Container Shipping to Witness 'Rate War' in 2023
The year 2022 was all about tight capacity and exceptionally high container rates. Towards the latter half of the year, the prices started to plummet and continue to crash as we transition into the new year, according to the market forecaster issued by Container xChange, the online container logistics platform.
There is significant market volatility that continues to disrupt the container shipping industry. With a significant oversupply of containers and a further influx of more TEUs in 2023, Shipping lines continue to reduce vessel capacity and suspend services by considerable blank sailings.
In a recent advisory, Maersk indicates that it will continue to ‘make capacity adjustments on services from Asia to North America, Europe and the Mediterranean to better align with demand fluctuations.’ There is a similar trend echoing in the industry.
Christian Roeloffs, Cofounder and CEO, of Container xChange, an online platform for container logistics commented: “In 2023, there is a high possibility of an all-out price war. It doesn’t seem that the capacity restrictions that we have seen in the past two years are due to return, so we’ll just have ample capacity both on the vessel as well as on the container side.
Vincent Clerc Appointed New CEO of A. P. Møller - Mærsk A/S
"With the competitive dynamics in the container shipping and liner industry, I don’t expect especially the big players to hold back, and we do expect prices to come down to almost variable costs. We also foresee market consolidation.”
This is starting with initially carriers defaulting and reducing their fleet. Recently, there was news about CHINA United Lines, an emerging carrier on transpacific and Asia-Europe services, being at risk of defaulting on a charterparty involving more than 10 containerships.
“Into the year 2023, freight forwarders will be able to go window shopping quite a lot, and there’s going to be a lot of room for negotiation, especially in the early parts of the year. Contract rates will follow suit as spot rates fall significantly.” Roeloffs added.
“We will continue to see efforts towards diversification of supply chain sourcing and manufacturing out of China.
"This is a long-term view, and it will need vision and strategy from companies looking for a more resilient supply chain. We will witness increased container volumes intra-Asia and more countries will emerge as potential alternatives like Vietnam, India and more.”
“In such an environment where there will be tighter margins for freight forwarders and traders, the cost is going to be everything. Leaders will look for ways to efficiency and business sustenance.
"Technology offers a great opportunity for leaders to minimise risk with data visibility and transparency while also maintaining a healthy partner portfolio that helps greatly in testing times.”
Dr. Johannes Schlingmeier, cofounder and CEO, Container xChange said: “Tight grip on costs becomes paramount for freight forwarders into the year 2023. While on one hand there will be a great deal of negotiation with shipping lines and on the other hand, operational cost optimisation will be crucial for the forwarders.

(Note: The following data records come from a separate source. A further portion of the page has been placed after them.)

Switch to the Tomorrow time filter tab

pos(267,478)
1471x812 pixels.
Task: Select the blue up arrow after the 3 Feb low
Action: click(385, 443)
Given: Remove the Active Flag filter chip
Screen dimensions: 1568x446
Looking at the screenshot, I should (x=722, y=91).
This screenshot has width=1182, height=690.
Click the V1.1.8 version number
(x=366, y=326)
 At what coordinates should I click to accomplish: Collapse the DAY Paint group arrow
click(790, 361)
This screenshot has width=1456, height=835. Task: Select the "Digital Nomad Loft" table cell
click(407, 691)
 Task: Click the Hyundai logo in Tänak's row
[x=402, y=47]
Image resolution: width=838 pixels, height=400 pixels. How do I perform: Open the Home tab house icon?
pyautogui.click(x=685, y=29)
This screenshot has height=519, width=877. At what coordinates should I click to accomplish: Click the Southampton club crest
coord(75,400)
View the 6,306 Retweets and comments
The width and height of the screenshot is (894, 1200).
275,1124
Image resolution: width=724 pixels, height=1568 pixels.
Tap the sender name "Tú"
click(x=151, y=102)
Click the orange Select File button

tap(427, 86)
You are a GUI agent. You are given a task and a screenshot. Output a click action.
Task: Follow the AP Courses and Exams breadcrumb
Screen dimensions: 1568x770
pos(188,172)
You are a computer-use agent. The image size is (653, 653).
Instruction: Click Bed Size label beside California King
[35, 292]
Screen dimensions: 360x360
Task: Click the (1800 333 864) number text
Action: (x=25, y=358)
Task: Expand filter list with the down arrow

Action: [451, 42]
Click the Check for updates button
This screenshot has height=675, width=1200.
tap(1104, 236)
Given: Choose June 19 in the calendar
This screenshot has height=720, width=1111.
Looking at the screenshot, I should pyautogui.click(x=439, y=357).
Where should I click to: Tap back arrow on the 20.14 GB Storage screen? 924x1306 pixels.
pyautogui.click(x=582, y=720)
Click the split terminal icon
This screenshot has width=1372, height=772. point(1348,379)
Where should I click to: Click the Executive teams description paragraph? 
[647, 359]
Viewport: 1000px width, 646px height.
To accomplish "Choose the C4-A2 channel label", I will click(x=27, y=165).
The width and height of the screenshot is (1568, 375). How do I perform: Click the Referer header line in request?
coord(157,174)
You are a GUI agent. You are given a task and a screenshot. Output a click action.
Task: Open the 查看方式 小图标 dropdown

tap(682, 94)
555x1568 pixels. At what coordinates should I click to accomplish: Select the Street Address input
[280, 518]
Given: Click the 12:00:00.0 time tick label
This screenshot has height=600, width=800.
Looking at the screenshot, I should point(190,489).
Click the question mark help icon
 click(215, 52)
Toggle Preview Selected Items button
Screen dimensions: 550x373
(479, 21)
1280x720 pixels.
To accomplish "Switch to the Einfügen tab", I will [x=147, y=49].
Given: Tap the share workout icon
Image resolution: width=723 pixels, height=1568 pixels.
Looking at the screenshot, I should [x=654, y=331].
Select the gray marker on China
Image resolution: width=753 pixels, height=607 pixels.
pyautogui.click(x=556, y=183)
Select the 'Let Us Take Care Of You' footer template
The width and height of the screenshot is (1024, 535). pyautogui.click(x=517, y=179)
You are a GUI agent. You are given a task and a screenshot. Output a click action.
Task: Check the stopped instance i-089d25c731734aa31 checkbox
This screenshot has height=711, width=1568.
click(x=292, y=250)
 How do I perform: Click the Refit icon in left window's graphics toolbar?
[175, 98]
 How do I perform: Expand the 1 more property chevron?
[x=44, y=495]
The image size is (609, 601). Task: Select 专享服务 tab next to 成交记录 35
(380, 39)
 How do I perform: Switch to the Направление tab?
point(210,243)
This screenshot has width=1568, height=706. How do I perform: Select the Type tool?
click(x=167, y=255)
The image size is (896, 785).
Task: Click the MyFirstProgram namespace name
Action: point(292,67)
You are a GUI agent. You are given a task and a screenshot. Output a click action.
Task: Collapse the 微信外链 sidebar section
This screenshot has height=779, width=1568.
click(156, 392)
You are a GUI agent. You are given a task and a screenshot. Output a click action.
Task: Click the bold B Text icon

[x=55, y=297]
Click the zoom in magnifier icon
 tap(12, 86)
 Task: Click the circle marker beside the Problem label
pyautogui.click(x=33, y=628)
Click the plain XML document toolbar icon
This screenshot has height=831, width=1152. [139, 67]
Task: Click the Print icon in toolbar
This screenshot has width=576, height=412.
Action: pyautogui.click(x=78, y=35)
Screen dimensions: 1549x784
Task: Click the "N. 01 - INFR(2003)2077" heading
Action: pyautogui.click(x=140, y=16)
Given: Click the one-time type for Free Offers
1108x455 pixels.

"There will be careful monitoring into the demurrage and detention charges for instance, insurance charges, claims etc.
"As capacity on the ocean side becomes more abundant, there is a valid business case for using SOCs which not just offer flexibility but greater control to the forwarders.”
To think of the situation from a more macro-lens, it seems that what was experienced in the past three years is a natural reaction of market forces of demand and supply resulting from the disruptions like covid-19 and subsequent lockdowns, the war in Ukraine by Russia, geopolitical risks and many more.
Container prices skyrocketed soon after the pandemic hit because there were not enough containers to fulfil the rising demand and that’s when retailers and importers started to stock much more in advance to avoid the historic port congestions.
The pre-peak season in 2022 saw record container throughput in import-heavy ports. Now that the stocks have been filled, the demand is plummeting. Inflation and the energy crisis are leading up to cautious spending which will have its own impact on the container industry.
The shipping industry will survive this and again start to see normal activity levels in the future, though not immediate future. The good part is, that the worst is behind us.